Source document
Edward Dutton and Richard Lynn have looked at Finnish recruits between 1988 and 2008 and found that intelligence test results for Shapes rose and then dropped very slightly, whilst both Words and Numbers showed early gains but subsequently have fallen more significantly. The end result is that from about 1997 there is a “negative” Flynn effect. It is hard to explain this drop, but dysgenic fertility is possibly part of the picture.

Heiner Rindermann and James Thompson (final editing by Doug Detterman) have looked at the NAEP data in the U.S. from 1970 to 2008 and find that the Flynn effect continues and that racial gaps have closed to some degree. However, the effects are smallest at precisely the ages which matter most, namely among 17 year olds about to enter the workplace or further education. Again, results show less variance. Students are becoming homogenous. The benefits of gap closing policies are mitigated by demographic changes.

Michael Woodley, Aurelio Figueredo, Sacha Brown, and Kari Ross do not lack ambition. They have proposed a larger theory within which the Flynn effect sits, namely that slower life histories lead to more specialised cognitive skills, and these in turn are more weakly integrated. They have established a measure of life history speed, and find correlations with some measures of intellect which are small but intriguing, and may lead to further investigation and replication.

Source data
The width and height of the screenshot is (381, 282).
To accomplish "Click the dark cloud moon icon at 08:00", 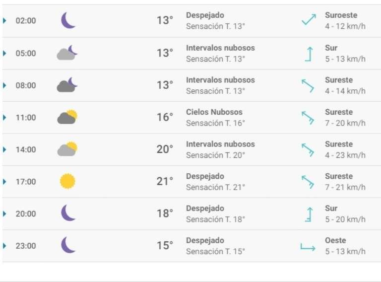I will point(67,85).
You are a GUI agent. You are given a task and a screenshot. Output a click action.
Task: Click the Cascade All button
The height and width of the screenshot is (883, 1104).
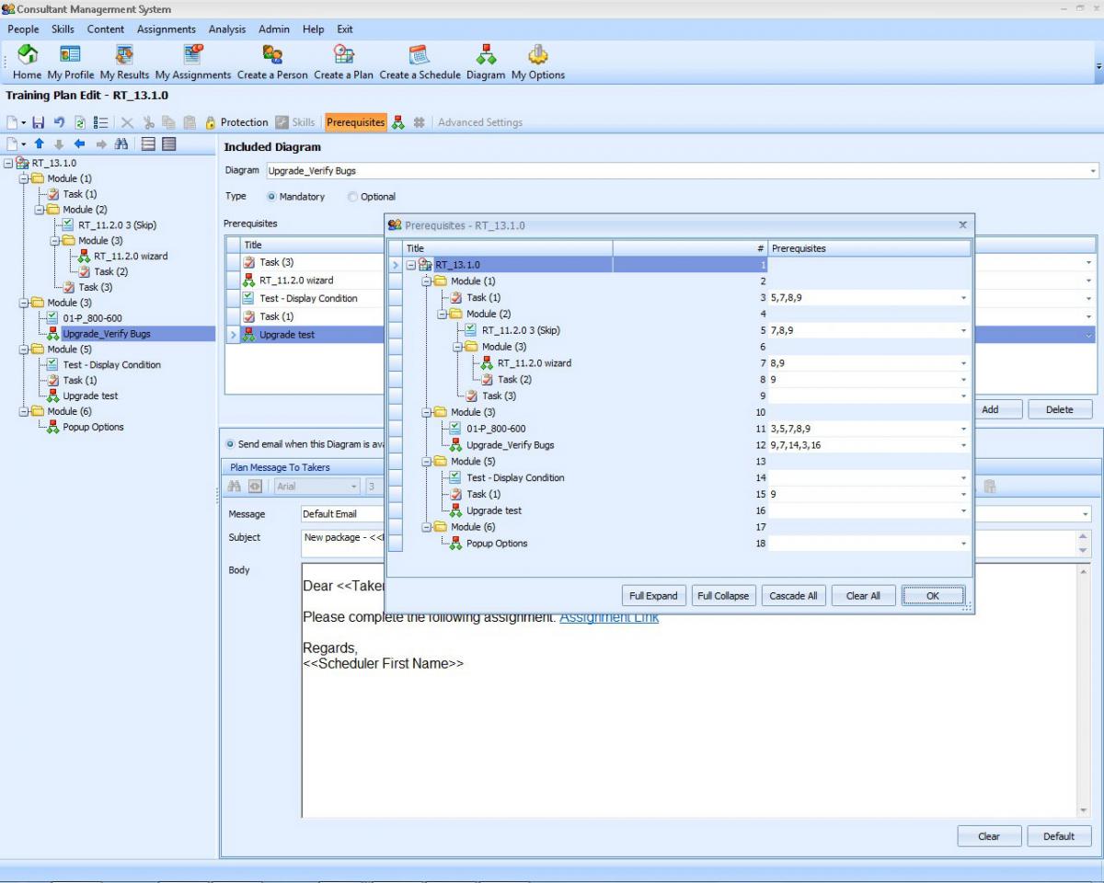793,596
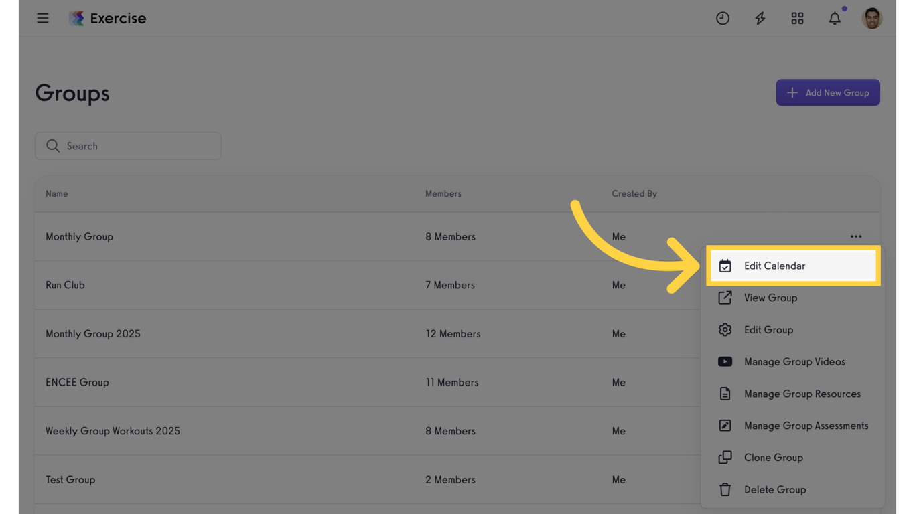Select Edit Calendar from the menu
915x514 pixels.
774,266
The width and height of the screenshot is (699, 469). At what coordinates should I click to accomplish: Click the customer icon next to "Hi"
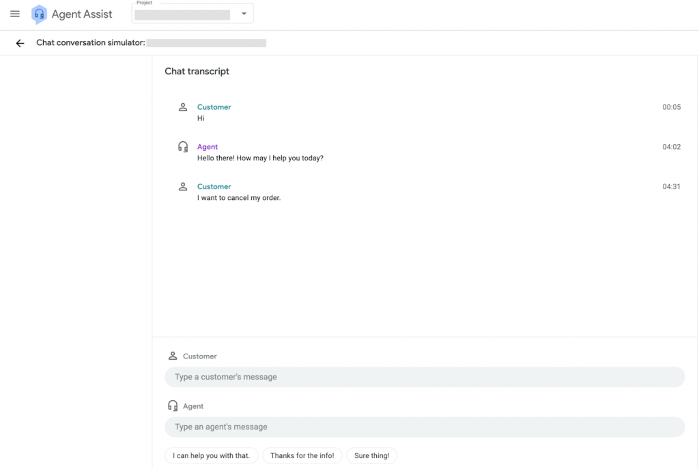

Problem statement
For each statement below, say yes or no to whether it agrees with the passage on Flynn effect research, and quote the words of the passage that decide it.
1. Dutton and Lynn studied Finnish recruits over the period from 1988 to 2008.
2. Rindermann and Thompson found the Flynn effect to be strongest among 17-year-olds.
3. Woodley and colleagues found large correlations between life history speed and measures of intellect.

Solution
1. Yes: "Finnish recruits between 1988 and 2008"
2. No: "the effects are smallest at precisely the ages which matter most, namely among 17 year olds"
3. No: "find correlations with some measures of intellect which are small but intriguing"